START Records for this exercise

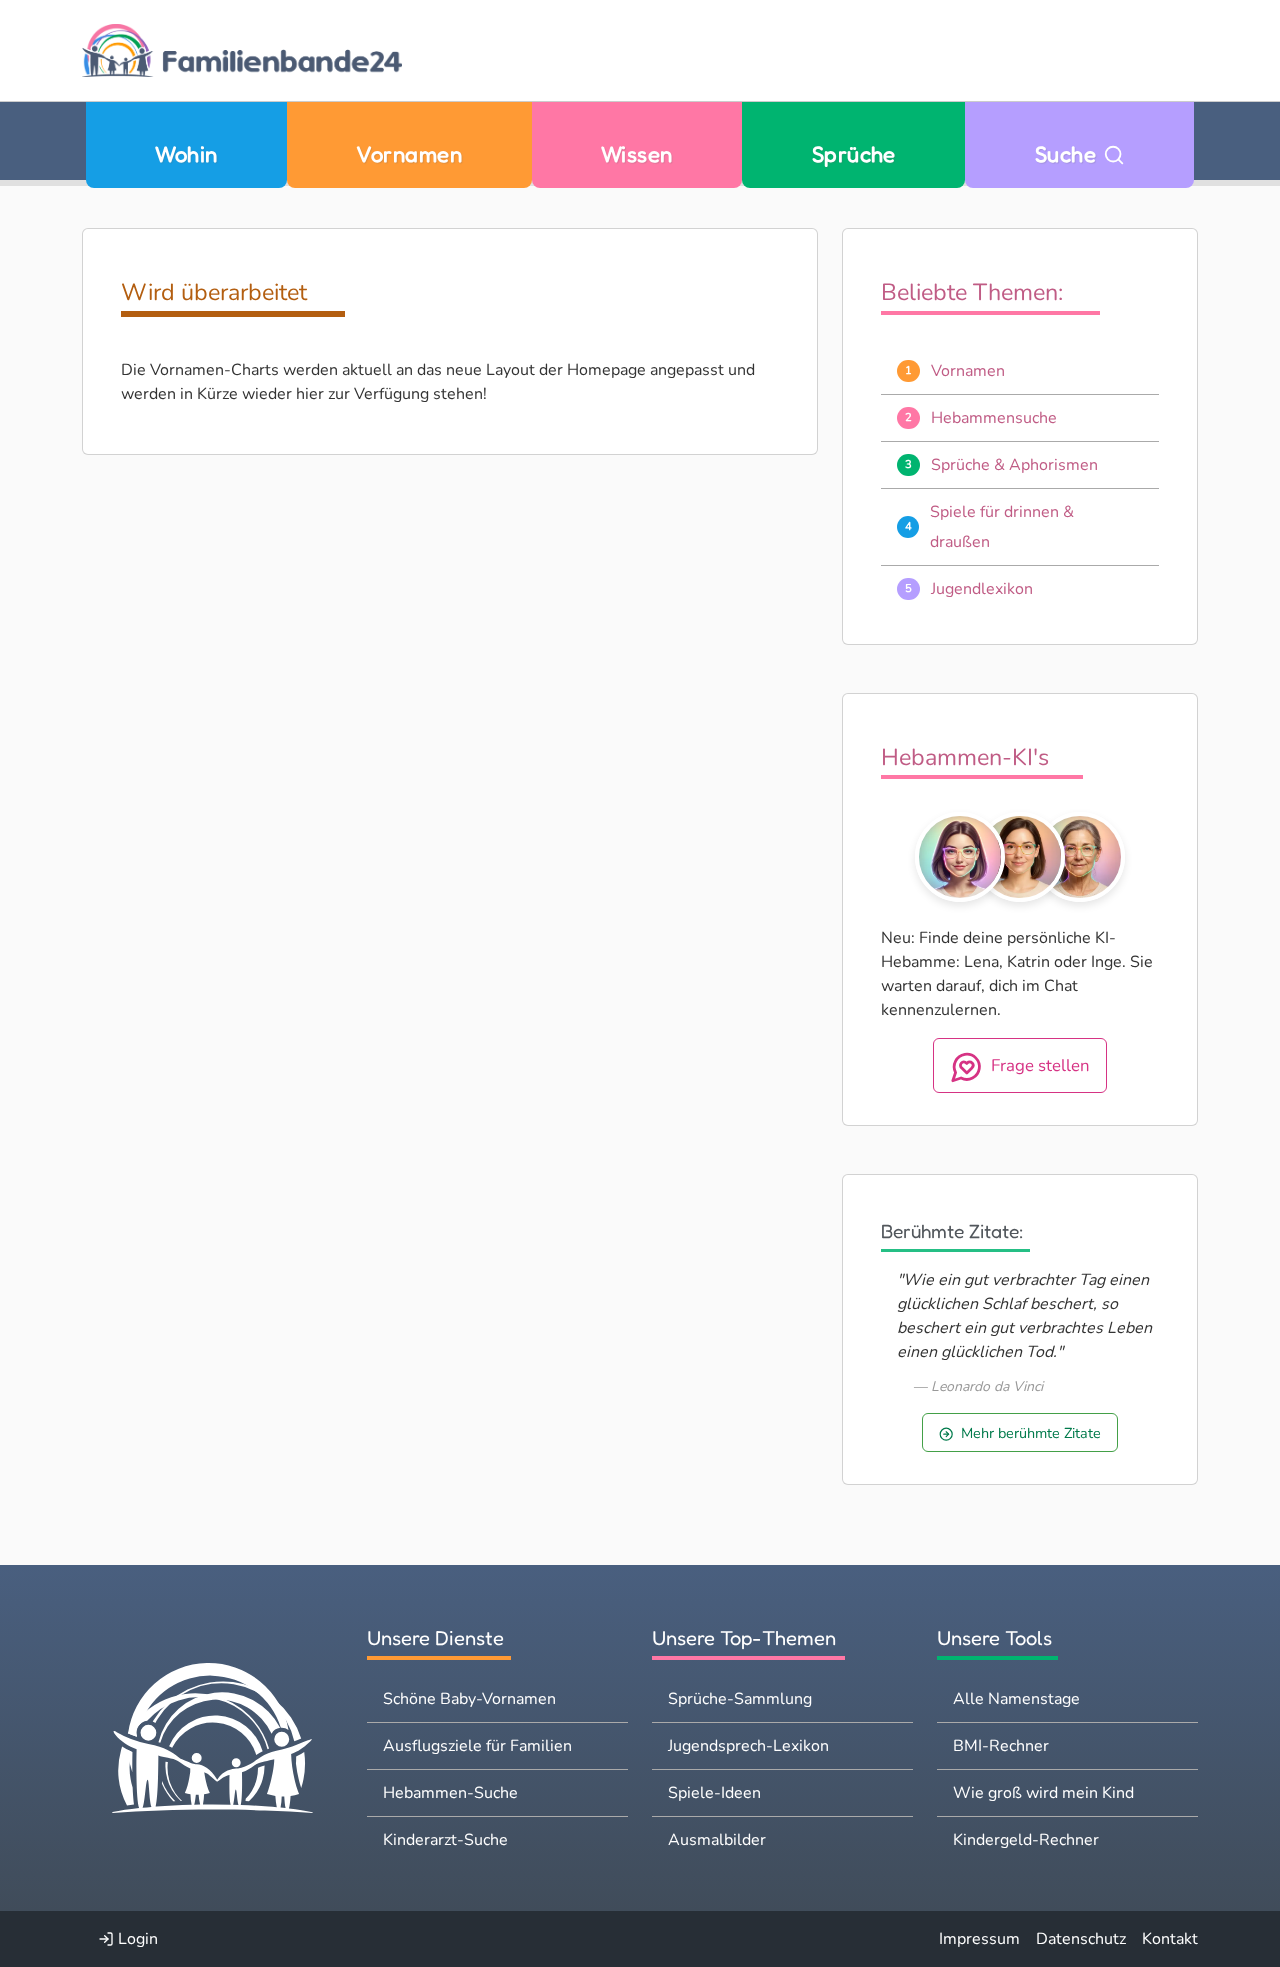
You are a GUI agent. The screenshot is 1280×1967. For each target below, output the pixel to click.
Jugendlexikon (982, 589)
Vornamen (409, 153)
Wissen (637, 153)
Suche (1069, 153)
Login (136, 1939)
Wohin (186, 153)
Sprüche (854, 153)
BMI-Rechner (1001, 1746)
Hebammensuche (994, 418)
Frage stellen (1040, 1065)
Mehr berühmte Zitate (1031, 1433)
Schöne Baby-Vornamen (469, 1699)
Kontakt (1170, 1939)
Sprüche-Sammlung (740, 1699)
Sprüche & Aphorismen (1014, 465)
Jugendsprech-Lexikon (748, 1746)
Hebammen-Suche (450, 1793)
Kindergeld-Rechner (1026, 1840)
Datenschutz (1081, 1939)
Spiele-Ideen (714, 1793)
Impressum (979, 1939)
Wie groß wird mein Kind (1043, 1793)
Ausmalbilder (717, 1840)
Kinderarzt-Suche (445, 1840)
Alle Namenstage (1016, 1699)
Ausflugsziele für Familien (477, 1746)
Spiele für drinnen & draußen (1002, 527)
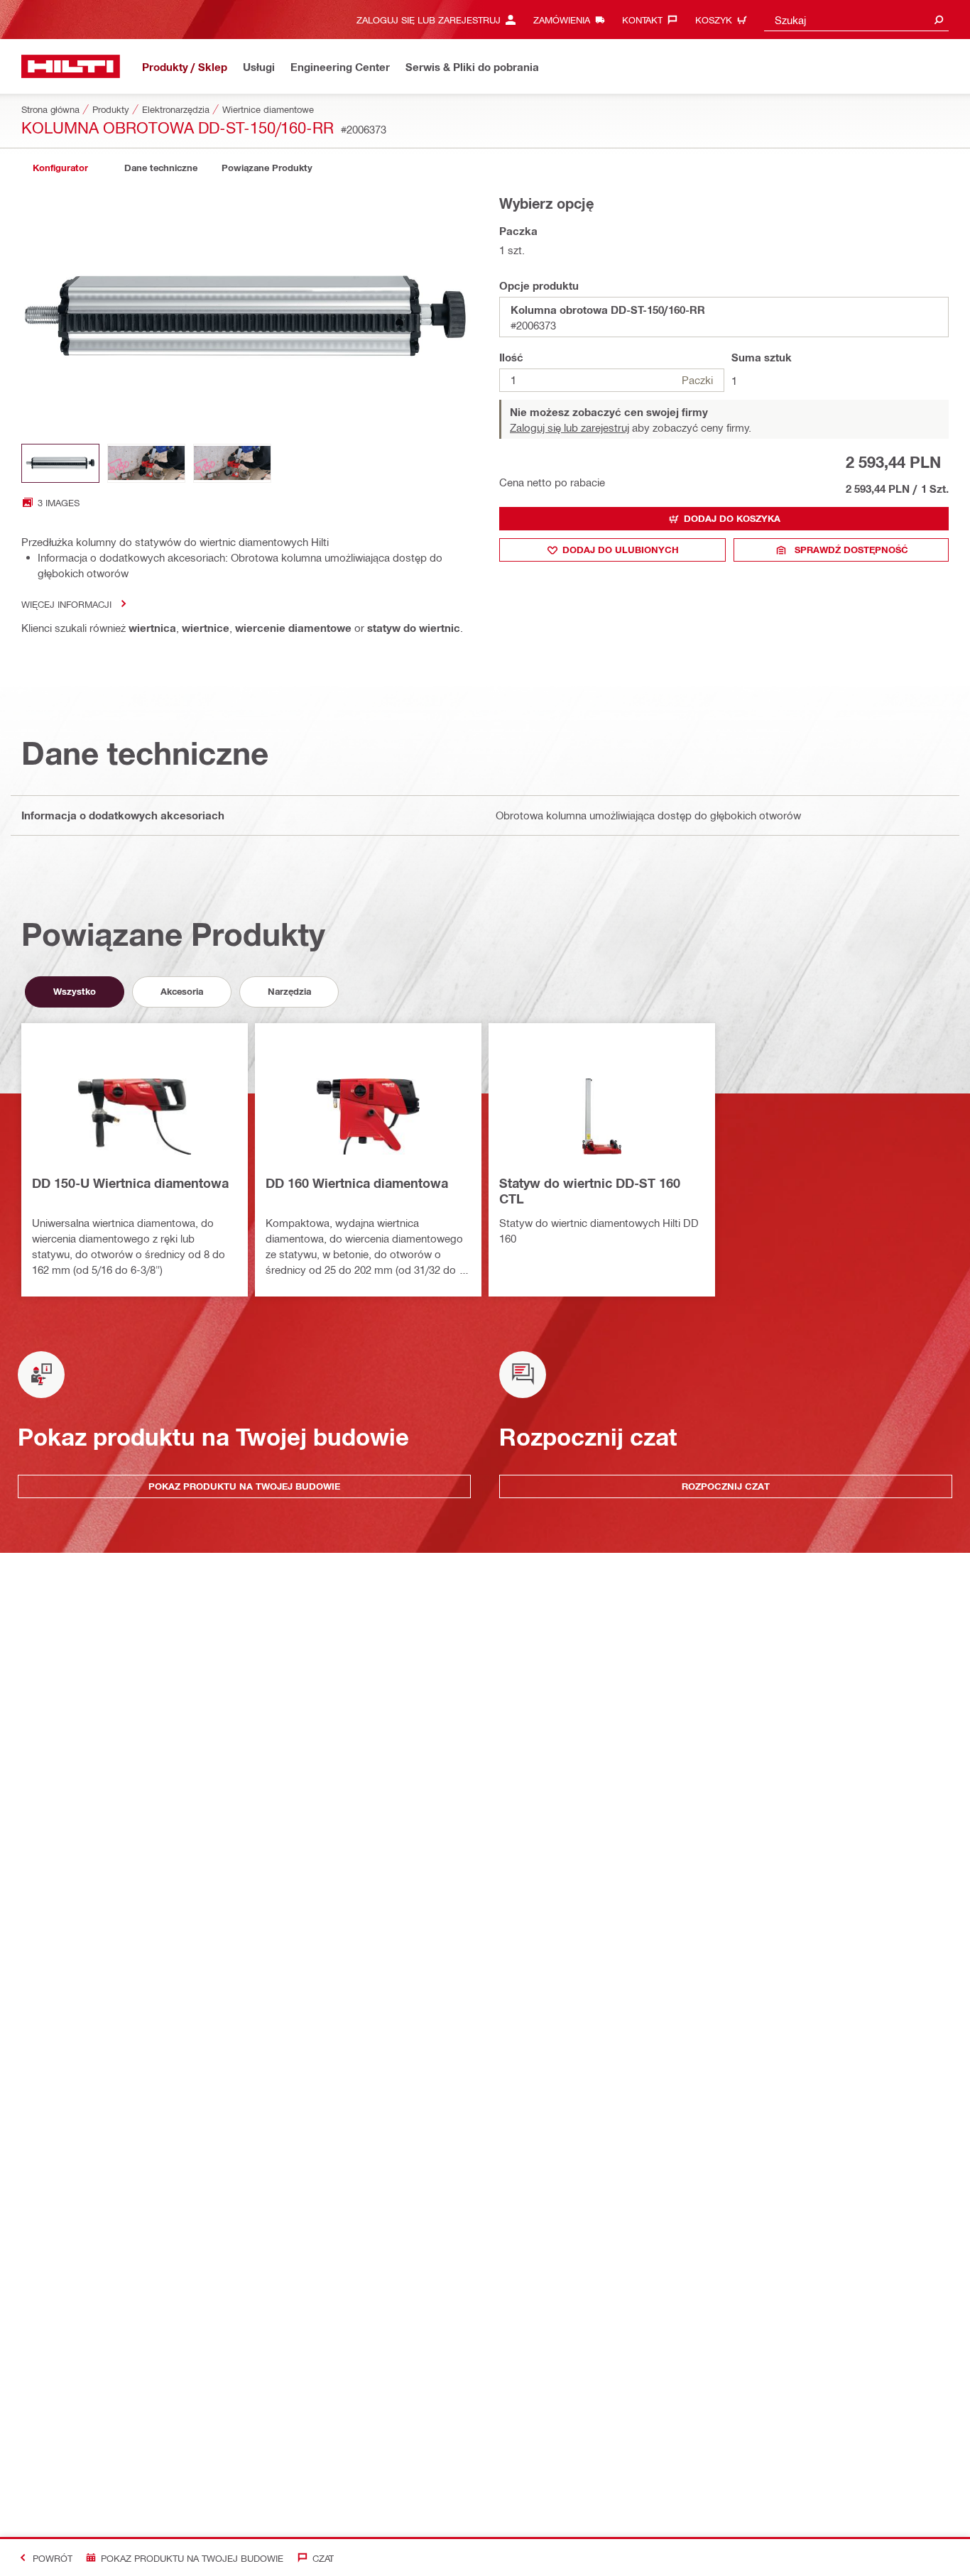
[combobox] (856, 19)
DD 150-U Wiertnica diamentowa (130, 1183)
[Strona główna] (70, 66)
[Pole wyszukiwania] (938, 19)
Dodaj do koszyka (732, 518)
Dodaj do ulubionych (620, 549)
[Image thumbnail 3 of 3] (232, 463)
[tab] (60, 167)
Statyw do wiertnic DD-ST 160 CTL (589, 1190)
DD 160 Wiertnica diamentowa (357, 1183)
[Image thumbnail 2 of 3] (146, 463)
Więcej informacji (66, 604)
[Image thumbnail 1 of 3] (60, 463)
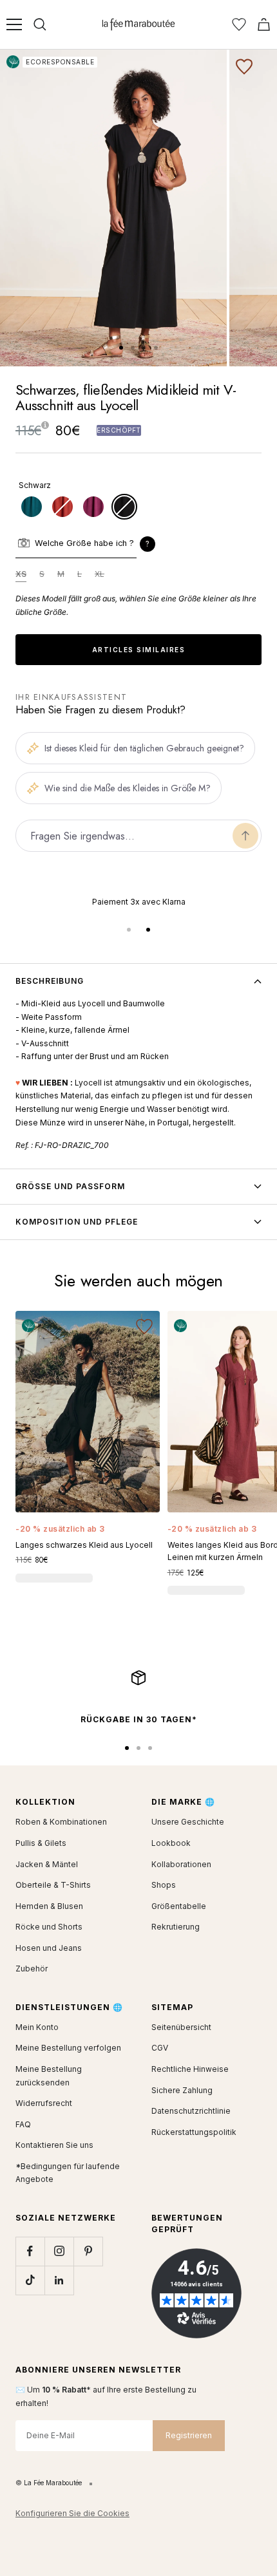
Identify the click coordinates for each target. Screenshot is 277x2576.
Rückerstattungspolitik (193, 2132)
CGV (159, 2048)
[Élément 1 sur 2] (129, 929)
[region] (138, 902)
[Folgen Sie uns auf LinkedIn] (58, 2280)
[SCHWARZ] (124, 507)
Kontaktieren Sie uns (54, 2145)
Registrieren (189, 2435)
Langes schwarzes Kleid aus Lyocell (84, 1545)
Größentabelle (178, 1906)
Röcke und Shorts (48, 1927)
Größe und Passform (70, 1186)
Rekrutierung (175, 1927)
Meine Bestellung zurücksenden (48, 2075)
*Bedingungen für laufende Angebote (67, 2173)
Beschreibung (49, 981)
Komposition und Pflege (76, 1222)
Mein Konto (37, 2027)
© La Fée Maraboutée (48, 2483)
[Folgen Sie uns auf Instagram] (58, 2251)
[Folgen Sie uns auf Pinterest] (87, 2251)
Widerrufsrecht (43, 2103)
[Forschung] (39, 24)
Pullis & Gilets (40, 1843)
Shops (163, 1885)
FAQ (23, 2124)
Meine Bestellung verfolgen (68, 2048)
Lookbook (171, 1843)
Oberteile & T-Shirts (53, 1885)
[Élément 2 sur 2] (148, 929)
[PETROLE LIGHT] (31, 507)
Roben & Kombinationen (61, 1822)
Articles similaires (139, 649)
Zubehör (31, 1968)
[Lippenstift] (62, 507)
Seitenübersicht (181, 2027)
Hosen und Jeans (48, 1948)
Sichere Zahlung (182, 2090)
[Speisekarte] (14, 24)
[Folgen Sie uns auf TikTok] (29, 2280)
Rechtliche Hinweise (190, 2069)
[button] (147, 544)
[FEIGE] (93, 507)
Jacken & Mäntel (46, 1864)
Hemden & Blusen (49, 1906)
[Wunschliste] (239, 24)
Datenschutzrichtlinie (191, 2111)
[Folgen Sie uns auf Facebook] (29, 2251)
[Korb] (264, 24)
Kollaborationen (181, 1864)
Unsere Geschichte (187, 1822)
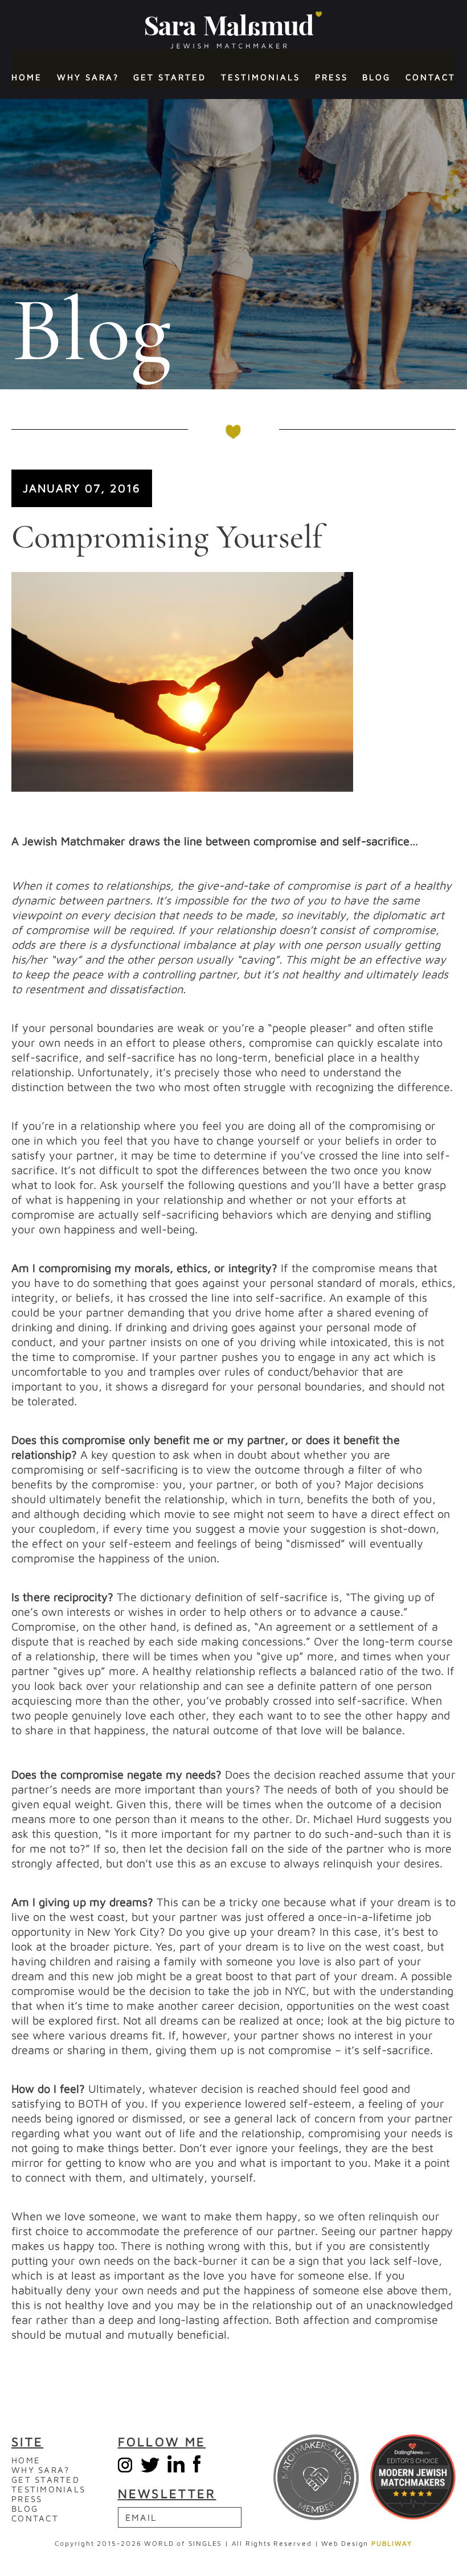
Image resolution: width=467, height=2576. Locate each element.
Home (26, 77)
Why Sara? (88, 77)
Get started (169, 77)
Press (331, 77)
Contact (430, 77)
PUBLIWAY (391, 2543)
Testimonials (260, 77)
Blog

END Records for this exercise

The copy must start at the line containing "Zubehör (31, 1968)" and end at the last line of the records, matching each line exactly and holding no pictures.

Zubehör (31, 1968)
[Lippenstift] (62, 507)
Seitenübersicht (181, 2027)
Hosen und Jeans (48, 1948)
Sichere Zahlung (182, 2090)
[Speisekarte] (14, 24)
[Folgen Sie uns auf TikTok] (29, 2280)
Rechtliche Hinweise (190, 2069)
[button] (147, 544)
[FEIGE] (93, 507)
Jacken & Mäntel (46, 1864)
Hemden & Blusen (49, 1906)
[Wunschliste] (239, 24)
Datenschutzrichtlinie (191, 2111)
[Folgen Sie uns auf Facebook] (29, 2251)
[Korb] (264, 24)
Kollaborationen (181, 1864)
Unsere Geschichte (187, 1822)
Image resolution: width=467, height=2576. Locate each element.
Home (26, 77)
Why Sara? (88, 77)
Get started (169, 77)
Press (331, 77)
Contact (430, 77)
PUBLIWAY (391, 2543)
Testimonials (260, 77)
Blog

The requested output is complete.